Stir it Up Tie it Down

by Rabbi Yirmiyahu Ullman - www.rabbiullman.com
The Color of HeavenArtscroll
From: Nate in Norfolk
Dear Rabbi,

I have become more interested in Judaism as of late. I am very enthusiastic and eager to learn. However, at the same time, I am also concerned that I may lose this interest at any time because of all the distractions I have in my normal, non-religious daily life. Do you have any advice as to how I can maintain my interest?

Dear Nate,

It’s really amazing that you feel so strongly about your interest in Judaism that you’re already concerned about losing it. I understand that this is not because you are unsure about how you feel about Judaism, but rather because you value so much what you’ve found that you want to make sure you don’t lose it.
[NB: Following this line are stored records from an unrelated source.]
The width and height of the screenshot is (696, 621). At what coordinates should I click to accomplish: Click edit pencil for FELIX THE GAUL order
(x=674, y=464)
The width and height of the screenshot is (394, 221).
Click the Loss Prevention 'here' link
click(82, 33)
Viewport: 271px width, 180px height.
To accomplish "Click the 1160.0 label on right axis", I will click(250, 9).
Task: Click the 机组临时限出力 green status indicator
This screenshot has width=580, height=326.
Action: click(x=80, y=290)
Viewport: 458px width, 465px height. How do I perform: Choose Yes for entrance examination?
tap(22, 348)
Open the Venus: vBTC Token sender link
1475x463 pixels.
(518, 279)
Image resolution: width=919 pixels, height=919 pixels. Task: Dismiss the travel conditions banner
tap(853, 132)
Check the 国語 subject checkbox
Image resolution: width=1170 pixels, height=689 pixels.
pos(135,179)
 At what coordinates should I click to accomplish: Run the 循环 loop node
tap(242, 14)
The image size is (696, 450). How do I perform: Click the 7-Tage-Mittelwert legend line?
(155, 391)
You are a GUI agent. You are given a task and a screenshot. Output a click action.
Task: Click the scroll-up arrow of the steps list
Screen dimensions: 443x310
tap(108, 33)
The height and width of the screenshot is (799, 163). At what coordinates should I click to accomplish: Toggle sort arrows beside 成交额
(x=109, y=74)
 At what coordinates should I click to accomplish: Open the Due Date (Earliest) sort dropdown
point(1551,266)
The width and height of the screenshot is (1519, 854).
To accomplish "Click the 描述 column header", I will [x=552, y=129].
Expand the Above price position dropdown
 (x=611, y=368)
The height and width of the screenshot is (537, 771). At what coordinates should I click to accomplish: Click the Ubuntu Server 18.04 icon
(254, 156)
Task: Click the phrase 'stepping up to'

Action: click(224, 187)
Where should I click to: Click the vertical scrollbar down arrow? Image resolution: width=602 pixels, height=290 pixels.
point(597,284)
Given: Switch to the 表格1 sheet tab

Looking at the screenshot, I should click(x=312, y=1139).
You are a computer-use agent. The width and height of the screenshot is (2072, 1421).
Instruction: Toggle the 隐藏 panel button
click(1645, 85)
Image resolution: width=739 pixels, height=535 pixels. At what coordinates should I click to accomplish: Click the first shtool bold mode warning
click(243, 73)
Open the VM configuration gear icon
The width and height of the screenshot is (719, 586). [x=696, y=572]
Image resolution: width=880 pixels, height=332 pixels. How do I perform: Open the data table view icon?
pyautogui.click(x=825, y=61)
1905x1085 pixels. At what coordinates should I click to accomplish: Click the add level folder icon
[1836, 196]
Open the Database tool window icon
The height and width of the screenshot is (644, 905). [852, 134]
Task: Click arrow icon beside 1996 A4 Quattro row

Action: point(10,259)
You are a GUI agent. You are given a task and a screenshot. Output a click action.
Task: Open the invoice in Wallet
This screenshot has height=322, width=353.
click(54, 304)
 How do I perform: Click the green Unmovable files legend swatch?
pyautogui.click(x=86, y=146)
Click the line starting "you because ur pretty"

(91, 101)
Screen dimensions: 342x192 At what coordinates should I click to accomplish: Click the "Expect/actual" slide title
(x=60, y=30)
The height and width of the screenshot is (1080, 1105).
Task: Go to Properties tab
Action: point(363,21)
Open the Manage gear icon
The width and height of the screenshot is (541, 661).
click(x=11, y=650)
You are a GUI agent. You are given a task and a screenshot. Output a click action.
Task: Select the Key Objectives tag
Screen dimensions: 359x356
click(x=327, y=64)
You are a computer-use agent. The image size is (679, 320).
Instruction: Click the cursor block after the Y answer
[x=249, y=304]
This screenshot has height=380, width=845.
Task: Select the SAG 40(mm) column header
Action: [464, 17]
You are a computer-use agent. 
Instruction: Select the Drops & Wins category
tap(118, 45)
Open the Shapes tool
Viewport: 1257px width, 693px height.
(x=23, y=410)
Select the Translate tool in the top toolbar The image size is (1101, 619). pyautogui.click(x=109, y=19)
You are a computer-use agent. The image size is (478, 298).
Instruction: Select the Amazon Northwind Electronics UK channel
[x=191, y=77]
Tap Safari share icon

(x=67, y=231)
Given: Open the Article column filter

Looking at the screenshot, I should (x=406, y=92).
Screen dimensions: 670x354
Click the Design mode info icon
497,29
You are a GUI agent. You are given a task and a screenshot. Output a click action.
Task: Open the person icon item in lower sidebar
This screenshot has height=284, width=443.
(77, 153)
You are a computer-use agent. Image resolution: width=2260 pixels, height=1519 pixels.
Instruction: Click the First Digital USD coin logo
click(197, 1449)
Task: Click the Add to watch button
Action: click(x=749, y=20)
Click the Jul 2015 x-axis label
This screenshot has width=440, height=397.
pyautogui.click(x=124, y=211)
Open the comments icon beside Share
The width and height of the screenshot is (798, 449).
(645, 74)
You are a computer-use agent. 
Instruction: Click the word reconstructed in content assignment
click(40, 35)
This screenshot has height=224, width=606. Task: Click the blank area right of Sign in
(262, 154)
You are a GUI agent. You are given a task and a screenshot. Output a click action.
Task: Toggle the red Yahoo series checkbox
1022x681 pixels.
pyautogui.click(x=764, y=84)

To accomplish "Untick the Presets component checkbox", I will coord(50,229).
One way of making sure you can maintain, preserve and even increase your relationship with Judaism is to treat it in a similar way to cultivating and maintaining a relationship with a person. Just as when you meet someone new, whom you really appreciate and value, you think of things to say and do in order to let that person know how you feel so as not to lose that valued friendship, so too with Judaism you must think of ways to keep the flame burning.

In order to maintain a friendship, you have to put aside time from your busy schedule to spend quality time with the person you care for. Similarly, it is very important that you make time in your routine to continue pursuing your interest in Judaism by reading books or hearing lectures. Nowadays this is easier than ever. Jewish bookstores are full of quality, authentic material on any aspect of Judaism that interests you. Alternatively, if you don’t have access to a good Jewish bookstore, almost any book can be ordered on-line; and there is a wealth of material on the many orthodox websites (see www.ohr.edu for starters) as well. Similarly, there are a tremendous number of free Torah lectures for listening on-line and for download that you can take with you anywhere.

In order to maintain a friendship, it is also necessary to periodically step back from the nitty-gritty details and dynamics of the relationship to regain perspective and remind yourself of why you so value your connection with that person. So too here, it is necessary from time to time to contemplate and recall what you so value in Judaism. This is particularly true when there are other less significant, but more immediate interests or distractions that are vying for your attention. Of course, the path of least resistance and immediate gratification is luring, but one should surely not let a good and close friend go in favor of fleeting, and ultimately disappointing, acquaintances.

In order to maintain a friendship, you must also express your feelings towards and commitment to the relationship in tangible, practical ways. This can include proactively doing things to contribute to the friendship, and also forgoing opportunities or making sacrifices in favor of the friendship. In order to maintain your relationship with Judaism, you should also contribute tangibly to the relationship by actively expressing your feelings and commitment by performing mitzvoth. Conversely, you should be prepared and willing to tangibly forego certain “opportunities” and undergo some sacrifice regarding things that are unacceptable to Judaism. This is the basis for the positive and negative mitzvoth – the do’s and the don’ts of Judaism.

This last idea is related to one of the many interpretations of a verse in Song of Songs, the allegorical and quintessential love song between G-d and the Jewish people. The verse states, “If you are stirred up, arouse the love until it is desirous” (2:7). The Hebrew word used here for desirous is “techpatz” which is related to “chefetz” which literally means “object”. Accordingly, the verse is giving powerful, practical advice on how to keep the flame burning, the explanation of the verse being as follows: If you are stirred to seek G-d, the way to maintain that arousal is by connecting it to tangible objects and acts – namely by taking upon yourself practical observance of the mitzvoth.